La puissance de la violence de Frédéric Bernady est illustrée par les propos de son frère, qui témoigne d’un coup de poing qu’il lui a asséné en 2012 causant deux fractures de sa mâchoire. « La chirurgienne a pensé que j’avais reçu un coup de batte de base-ball. Je ne souhaite à personne de croiser son chemin quand il sera libéré, c’est gratuit, il ne lui faut pas grand-chose, une parole, un geste, il peut prendre ce qu’il a sous la main ou y aller avec ses poings« . Un témoignage que l’avocat de Frédéric Bernady veut relativiser en lui demandant ce qu’il avait dit pour justifier cette réaction de son client « J’avais insulté ma mère, ce que j’ai d’ailleurs regretté ».
La jeune sœur de Frédéric Bernady confirme cette même violence et rapporte être en froid avec leurs parents, reprochant à ceux-ci de l’avoir toujours soutenu et défendu dans ses accès de violence « avec moi il savait que s’il me touchait un jour ou touchait à mes enfants, ce serait immédiatement la justice ». Sur question de la Cour, elle confirme qu’il peut se montrer menteur et manipulateur.
A l’issue de ces deux témoignages, Frédéric Bernady apparait à la Cour sous un autre jour. Il demande à apporter des précisions, son expression s’emballe, il se montre vulgaire et revendicatif, multipliant les commentaires et faisant évoluer son propos vers un règlement de comptes. Il est interrompu par la présidente de la Cour d’assises. Un épisode qui ne manquera pas d’éclairer les jurés sur sa personnalité.
Une personnalité complexe que décrit le psychologue ayant examiné Frédéric Bernady au cours de sa première année de sa détention.
Il décrit un homme en souffrance, pas froid, pas dénué d’émotion. Il rapporte l’expression d’un fort sentiment de culpabilité, pour deux raisons précise t-il : pour avoir entrainé son fils dans une beuverie et pour ne pas avoir appelé les secours.
Sur les circonstances du drame, l’expert rapporte le flou, la confusion, le malaise de Frédéric Bernady. Sur son parcours de vie, il s’est montré soucieux de réhabiliter son image, en s’affirmant père et conjoint aimant. Il a parlé de la complicité qu’il avait avec son fils. Le psychologue l’a trouvé sincèrement inquiet de l’état de santé de sa compagne qui avait fait une tentative de suicide. Frédéric Bernady lui est apparu disposé et disponible à s’interroger, désireux de comprendre l’homme qu’il était, reconnaissant être sanguin, montant vite dans les tours, ne tirant pas les leçons de ses actes.

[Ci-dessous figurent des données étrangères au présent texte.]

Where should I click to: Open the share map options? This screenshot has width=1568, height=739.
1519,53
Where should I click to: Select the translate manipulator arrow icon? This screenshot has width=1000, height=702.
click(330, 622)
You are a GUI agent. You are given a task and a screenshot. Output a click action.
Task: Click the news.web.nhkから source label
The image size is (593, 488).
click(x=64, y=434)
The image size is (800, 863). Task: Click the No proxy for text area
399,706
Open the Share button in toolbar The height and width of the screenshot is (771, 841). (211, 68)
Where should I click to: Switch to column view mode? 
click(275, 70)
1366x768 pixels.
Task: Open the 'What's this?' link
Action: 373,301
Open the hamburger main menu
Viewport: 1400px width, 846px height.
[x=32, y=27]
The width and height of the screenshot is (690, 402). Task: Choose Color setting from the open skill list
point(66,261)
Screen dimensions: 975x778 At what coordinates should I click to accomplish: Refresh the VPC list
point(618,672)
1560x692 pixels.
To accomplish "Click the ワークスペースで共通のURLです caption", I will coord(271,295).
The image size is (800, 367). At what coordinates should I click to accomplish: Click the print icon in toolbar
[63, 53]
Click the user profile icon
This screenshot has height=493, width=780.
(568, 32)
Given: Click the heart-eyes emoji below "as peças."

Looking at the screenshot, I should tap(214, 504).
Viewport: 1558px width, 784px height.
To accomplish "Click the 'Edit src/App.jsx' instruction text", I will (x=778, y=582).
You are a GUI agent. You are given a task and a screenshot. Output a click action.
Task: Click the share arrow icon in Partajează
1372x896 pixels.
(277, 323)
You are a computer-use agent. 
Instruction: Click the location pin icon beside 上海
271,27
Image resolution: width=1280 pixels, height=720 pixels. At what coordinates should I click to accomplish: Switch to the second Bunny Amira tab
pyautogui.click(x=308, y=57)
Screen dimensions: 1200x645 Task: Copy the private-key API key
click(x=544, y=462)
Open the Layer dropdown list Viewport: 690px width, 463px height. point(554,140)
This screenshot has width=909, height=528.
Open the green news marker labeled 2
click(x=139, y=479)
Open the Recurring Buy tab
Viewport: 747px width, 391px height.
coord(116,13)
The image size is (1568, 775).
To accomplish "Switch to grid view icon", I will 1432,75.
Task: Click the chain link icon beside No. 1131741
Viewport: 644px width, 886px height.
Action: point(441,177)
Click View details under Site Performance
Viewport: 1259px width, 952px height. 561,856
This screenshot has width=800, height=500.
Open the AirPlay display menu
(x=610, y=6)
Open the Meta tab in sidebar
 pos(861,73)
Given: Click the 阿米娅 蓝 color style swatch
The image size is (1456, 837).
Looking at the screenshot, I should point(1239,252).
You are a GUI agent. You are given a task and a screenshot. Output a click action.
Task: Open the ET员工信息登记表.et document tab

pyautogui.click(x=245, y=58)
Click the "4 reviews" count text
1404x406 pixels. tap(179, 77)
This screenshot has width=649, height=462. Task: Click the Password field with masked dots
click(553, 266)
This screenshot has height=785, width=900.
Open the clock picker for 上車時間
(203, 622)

De l’entretien, le psychologue retient une personnalité instable, perturbée, minimisant toujours son rôle dans les conséquences de ses actes, n’assumant pas et ayant une perception idéalisée de lui-même.  

D’un côté il y a l’instruction menée pendant plus de deux années. Une enquête qui a permis de constater, d’auditionner, de confronter.
Mais un procès d’assises est un procès oral. Seule la présidente a connaissance du dossier de l’instruction, les deux magistrats assesseurs et les citoyens désignés pour constituer le jury n’ont pas cette connaissance. Ils découvrent tous les éléments du dossier au cours de ces journées d’audience. C’est ce qui est dit et montré au procès qui permet à la Cour de se forger une intime conviction.
Sur quelles hypothèses va-t-elle se fonder ?
Etaient-ils tous les trois près de la portière de la voiture où les coups ont été portés par Roland Michaud, comme l’avance dans sa dernière version Frédéric Bernady ?
N’étaient-ils que tous les deux, père et fils, comme le soutient Roland Michaud, ce dernier assurant ne pas être sorti au-delà de son pas de porte ?
Quelle version retiendra l’accusation soutenue par le Parquet Général ? Si Frédéric Bernady a en réalité porté des coups à son fils, debout et/ou à terre, l’ont-ils pour autant été pour donner la mort à Alexis ?
Acquittement pour Roland Michaud… requalification en coups et blessures volontaires ayant entrainé la mort sans intention de la donner… il reste deux jours d’audience avant le verdict vendredi.